Left Side of the Aisle #112 - Part 4

Outrage of the Week: Privacy? What's that?

It's time for our other regular feature, the Outrage of the Week.

You know, sometimes I think when you ask a government official - at the federal or even the state level - about privacy, they'll think you mean their privacy, their ability to keep secrets, not your ability to do it. It's becoming a mixture of amazing and frightening how cavalierly government officials will propose programs that involve more and more tracking of individuals without, it sometimes seems, even realizing the implications of what they are saying.

The latest example of this is the plan by the Massachusetts Department of Transportation to no longer accept cash at Tobin Bridge* tolls beginning early next year. Over the next several years, the Department hopes to transition to electronic-only payment systems on the Massachusetts Turnpike and at the Logan International Airport tunnels as well.

And oh, aren't they all a-flutter about all the benefits accruing to us, the driving and riding public, as a result of this! It will reduce congestion! You'll be able to fly right through the toll plaza without even slowing down! Isn't that wonderful? Not like having to slow down to a crummy 15 miles per hour or even to - gasp! - have to stop for a toll!

The new system does away with toll booths entirely and replaces them with overhead sensors that can read your E-ZPass. The E-ZPass system, currently used in 15 states, allows commuters to pass through toll booths without stopping. An electronic scanner identifies an E-ZPass transponder in the vehicle and charges the cost of the toll to the driver’s account, which is linked to a debit or credit card.

Wait - what if you don't have an E-ZPass? Well, yeah, says State Secretary of Transportation Richard Davey, the plan will necessitate a wholesale shift to E-ZPasses. But that's no big deal, we'll provide them for free! See? Problem solved!

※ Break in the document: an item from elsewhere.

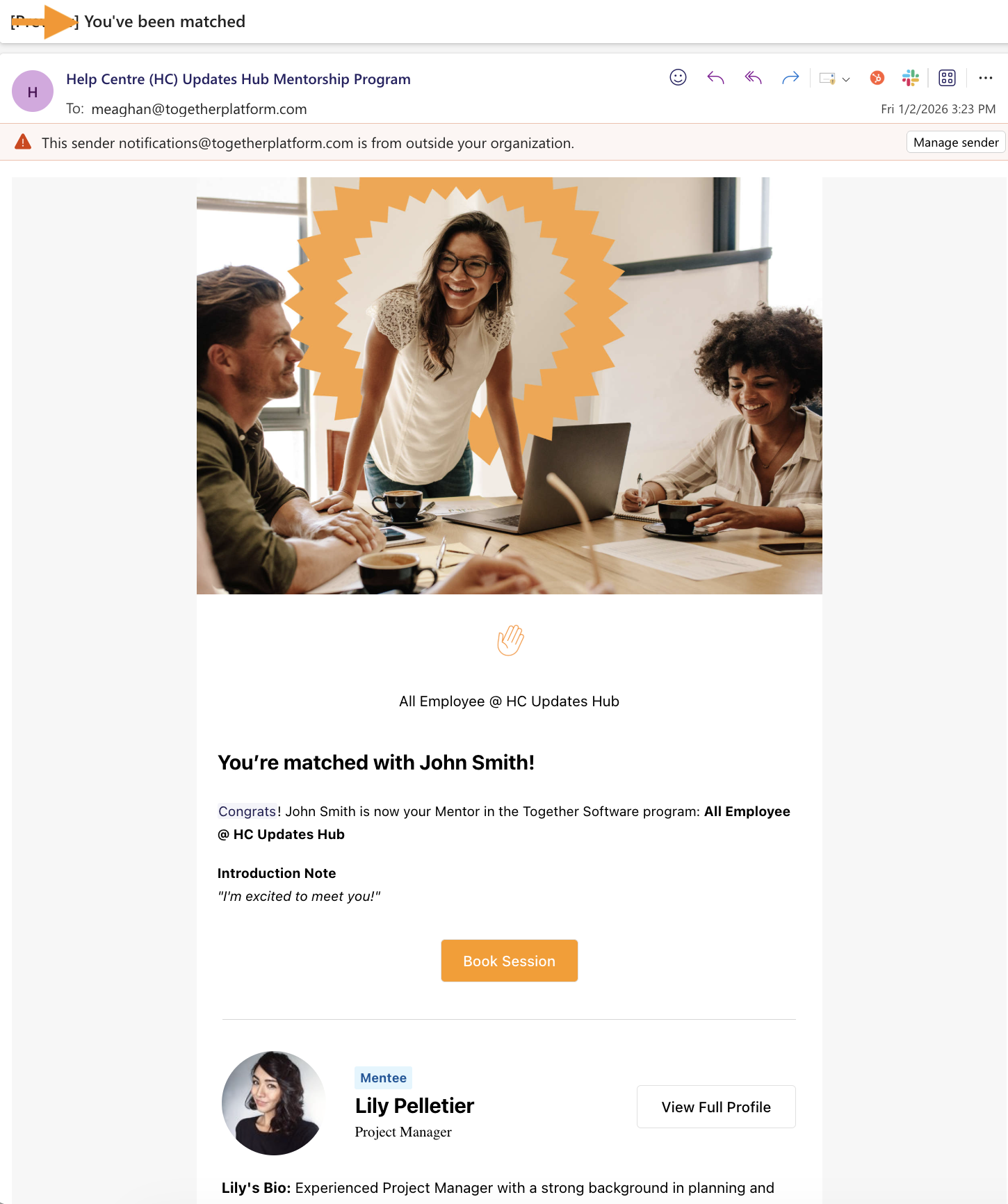1008x1204 pixels.
Task: Click the Reply All icon
Action: coord(753,78)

Okay, what if you still don't have an E-ZPass? Again, no problem: Cameras will capture the license plates of drivers who don’t have passes, and they will receive a bill for the toll in the mail.

The state estimates that once the $120 million project is fully implemented, the state will save around $50 million a year - most of which will come from firing three-quarters of the people currently working the toll booths.

So let's run it down: In order to provide you the enormous, incalculable benefit of not having to slow down at a toll booth, the state is proposing a program that involves throwing 300 people out of work, essentially requiring you to open a credit or debit account to which the state has access with the alternative of having to effectively pay a penalty (the postage cost of returning a bill for a toll), and - and here's that privacy part - enabling the state to create, if it chooses, a database of every car that uses the MassPike, the Tobin Bridge, or the Logan tunnels, when it did, and where it was on the MassPike when it did.

The program itself I think is bad enough. The idea that it enables the state to build that sort of citizen-tracking database is an outrage - and the fact that state officials may honestly have not even thought of this when they proposed it is an even bigger one.

*For those of you unfamiliar with the area, the Tobin Bridge carries US Route 1 over the Mystic River between Charlestown and Chelsea, just north of Boston.